ラストダンスは私に

母の介護日記です

夕焼け小焼けで日が暮れて

 

6月17日月曜日、母は天国へと旅立ちました。

 

前回ブログを更新した土曜日と同じく、日曜日も母は一日中眠り続けていた。

土曜日は自分で目を覚まして「水が飲みたい」意思表示をしたのだけど、日曜日はもう本当に目を覚まさなかった。心配した私が声をかけて、本当はよくないんだけど、半ば無理やりOSー1ゼリーを口に入れたら、舌で押し返されてしまった。もう本当に何もいらないという様子だった。

日曜日は午後、上の兄が家族3人で来て、そのあと私の友達のセラピストS子さんが施術をしに来てくれた。夜になってから、下の兄がお見舞いにやってきた。その間も、ずっと静かに眠り続けていた。

今日も穏やかな日だったなと思っていたら、夜中になって呼吸が苦しそうな様子が出てきた。痰がからまっている様子だったので、何度も痰を吸引してあげた。結局寝たのは3時頃だったろうか。寝る前に母の寝顔を見ていたら、なぜだか頭を撫でてあげたくなって、小さい子供にするように、「いい子、いい子、Kはいい子」と頭を撫でた。

 

翌朝早く、苦しそうな声が聞こえて目が覚めた。眠い目をこすりながら、また痰の吸引。だんだん私も上手になってきた。

月曜日はドクターの診察日。いつも昼前に来るので、こちらから連絡せずにドクターがくるのを待っていた。11時半にヘルパーさんが来た。母の顔を見るなり「あら、お顔の色が…」と言って首を傾げた。いつもはしっかり赤みがあるのにと言われて、あらためて母の顔を見る。たしかにそうかもしれない。ずっと見ていたので気づかなかった。そのうちに呼吸がますます荒くなってきて、息を吸い込んでは、時々止まるというのを繰り返すようになってきた。もう待っている場合ではないと、急いでドクターに電話をした。ドクターは母を診察して、それから一言「近いね」と言った。血圧はもう40程度しかなかった。呼吸が荒いのは、体内の二酸化炭素を排出しているのだという。

ああ、ついにこの時が来てしまった。ここから先は、医療ではなく家族の時間だ。私は2人の兄と弟に、母危篤の電話をかけた。ドクターは「呼吸が止まったら、電話してください。すぐに来ますから」と言って、母と私の2人だけにして帰って行った。

母の人生の終わりに、どんな言葉をかけたらいいだろう。自分でもどうかと思うけど、「ありがとう」は照れ臭くて言えなくて、その代わり「お母さんの介護ができて、よかったよ。一緒に過ごせて楽しかったよ」。たしかこんな風に言った。そう、この2ヶ月間、楽しかった。本当に。母は私の言葉を聞いて、ピクンと反応した。それを聞いて安心した、という風だった。

__保存されたエントリー__.
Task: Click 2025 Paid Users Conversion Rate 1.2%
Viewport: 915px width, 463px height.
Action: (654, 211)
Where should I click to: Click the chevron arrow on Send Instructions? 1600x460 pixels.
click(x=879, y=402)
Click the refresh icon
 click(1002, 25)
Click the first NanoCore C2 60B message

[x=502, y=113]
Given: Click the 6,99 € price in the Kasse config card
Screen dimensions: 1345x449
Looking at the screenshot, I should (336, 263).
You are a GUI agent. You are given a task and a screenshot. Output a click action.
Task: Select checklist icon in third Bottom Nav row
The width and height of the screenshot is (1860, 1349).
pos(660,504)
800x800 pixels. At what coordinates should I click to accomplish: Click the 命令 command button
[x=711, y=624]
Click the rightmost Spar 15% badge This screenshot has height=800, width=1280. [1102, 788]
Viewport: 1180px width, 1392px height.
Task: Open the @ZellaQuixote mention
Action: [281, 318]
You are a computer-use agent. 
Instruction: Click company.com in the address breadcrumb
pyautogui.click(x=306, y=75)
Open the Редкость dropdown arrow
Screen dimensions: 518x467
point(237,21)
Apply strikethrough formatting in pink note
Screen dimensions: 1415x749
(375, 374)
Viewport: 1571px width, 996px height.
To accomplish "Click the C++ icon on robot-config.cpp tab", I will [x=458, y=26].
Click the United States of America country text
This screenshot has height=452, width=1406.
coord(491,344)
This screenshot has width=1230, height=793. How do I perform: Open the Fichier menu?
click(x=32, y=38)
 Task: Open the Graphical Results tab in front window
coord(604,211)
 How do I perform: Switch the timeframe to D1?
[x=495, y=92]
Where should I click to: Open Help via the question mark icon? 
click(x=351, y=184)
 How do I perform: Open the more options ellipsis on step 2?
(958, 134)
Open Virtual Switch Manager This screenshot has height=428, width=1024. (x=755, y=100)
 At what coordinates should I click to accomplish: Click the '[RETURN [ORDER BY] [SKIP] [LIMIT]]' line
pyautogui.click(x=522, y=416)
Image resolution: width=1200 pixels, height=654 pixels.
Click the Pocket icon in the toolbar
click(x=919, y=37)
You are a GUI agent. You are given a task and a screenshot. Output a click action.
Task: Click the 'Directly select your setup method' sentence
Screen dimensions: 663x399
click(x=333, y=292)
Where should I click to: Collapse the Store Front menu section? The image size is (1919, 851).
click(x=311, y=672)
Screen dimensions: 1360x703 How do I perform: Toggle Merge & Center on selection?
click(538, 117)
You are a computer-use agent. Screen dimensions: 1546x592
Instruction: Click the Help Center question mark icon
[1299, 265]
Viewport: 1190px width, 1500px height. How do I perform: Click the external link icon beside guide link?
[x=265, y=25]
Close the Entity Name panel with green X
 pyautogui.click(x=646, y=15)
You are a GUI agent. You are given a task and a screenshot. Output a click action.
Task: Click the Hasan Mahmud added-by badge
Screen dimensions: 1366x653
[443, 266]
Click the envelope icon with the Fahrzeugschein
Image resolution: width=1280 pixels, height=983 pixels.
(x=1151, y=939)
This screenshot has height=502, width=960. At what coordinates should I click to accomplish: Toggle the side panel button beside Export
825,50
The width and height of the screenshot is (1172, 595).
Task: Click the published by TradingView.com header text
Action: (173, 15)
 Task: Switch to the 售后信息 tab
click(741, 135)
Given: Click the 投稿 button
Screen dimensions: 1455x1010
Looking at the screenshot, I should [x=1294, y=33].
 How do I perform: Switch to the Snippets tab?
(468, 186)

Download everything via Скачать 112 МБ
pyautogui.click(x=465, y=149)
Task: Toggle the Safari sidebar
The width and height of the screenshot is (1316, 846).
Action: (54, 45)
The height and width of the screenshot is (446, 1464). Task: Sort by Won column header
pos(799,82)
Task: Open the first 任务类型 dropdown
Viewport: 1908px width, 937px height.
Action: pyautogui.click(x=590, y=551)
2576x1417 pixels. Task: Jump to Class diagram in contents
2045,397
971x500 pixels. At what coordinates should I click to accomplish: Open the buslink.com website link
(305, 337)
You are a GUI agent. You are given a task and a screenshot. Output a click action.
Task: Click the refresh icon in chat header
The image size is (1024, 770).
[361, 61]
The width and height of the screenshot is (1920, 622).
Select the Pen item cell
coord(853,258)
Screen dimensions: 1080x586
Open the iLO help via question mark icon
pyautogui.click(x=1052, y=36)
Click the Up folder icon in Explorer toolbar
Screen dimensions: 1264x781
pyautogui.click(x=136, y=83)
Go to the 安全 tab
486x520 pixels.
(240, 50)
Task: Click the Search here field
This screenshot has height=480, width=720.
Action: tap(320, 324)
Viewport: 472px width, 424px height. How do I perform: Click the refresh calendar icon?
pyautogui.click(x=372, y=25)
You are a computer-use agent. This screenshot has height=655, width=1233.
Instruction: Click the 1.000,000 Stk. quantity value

__課題の指示__.
1 - 介護日記に書かれている、日曜日に母のもとへ来た人をすべて挙げなさい。
2 - 介護日記の最後の文に続けて、この先を書き継ぎなさい。

__各課題の解答__.
1 -
・上の兄（家族3人で来た）
・友達のセラピストS子さん（施術をしに来た）
・下の兄（夜になってからお見舞いに来た）

2 -
やがて兄と弟が会社を早退してやって来た。4人の子供達が頭を撫でたり、手を握ったり、「お母さん」と呼びかけたり。しばらくそんなことを繰り返しているうちに、みんな集中力が途切れて来て、自然と世間話が始まった。たしかその頃ニュースになっていた逃亡犯がどうのこうのという話で、誰かが冗談を言うと、笑いが起きた。全く、こんなときにそんな話しなくてもと思いつつ母を見ると、なんだか嬉しそうで。「お母さん、嬉しそうだよ?」「本当だ、嬉しそう」「みんなが仲良くしてるのが嬉しいんじゃない?」すると、母はニパーッと顔を皺だらけにして笑顔を作った。ええっ、もしかして…と思い、私は試しにもう一度言ってみた。「みんなが仲良くしてるのが…」母はもう一度、顔をしわくちゃにしてニパーッと笑った。そうか、これが遺言だ。「兄弟みんな仲良く」が母の最期の願いなのだった。

この間、カラカラになった口を時々口腔ケア・スポンジでしめらせてあげていたのだけど、やがてそのスポンジをくわえて、ちゅばちゅばと吸い始めた。水が飲みたいなら飲ませてあげようと、私はスプーンで水をすくって、ほんの少し舌の上に乗せてあげた。すると母は「ああ、おいしい」という顔をして、ポロリと涙を一粒流した。ちょうどその時、街に夕方6時の時報「夕焼け小焼け」のメロディが流れ始めた。

 

  夕焼け小焼けで日が暮れて

  山のお寺の鐘が鳴る

  おててつないで みな帰ろう

  カラスと一緒に帰りましょう

 

オルゴールの余韻が消えるのと同時に、母は静かに息を引き取った。

4人の子供に見守られ、それは見事な旅立ちだった。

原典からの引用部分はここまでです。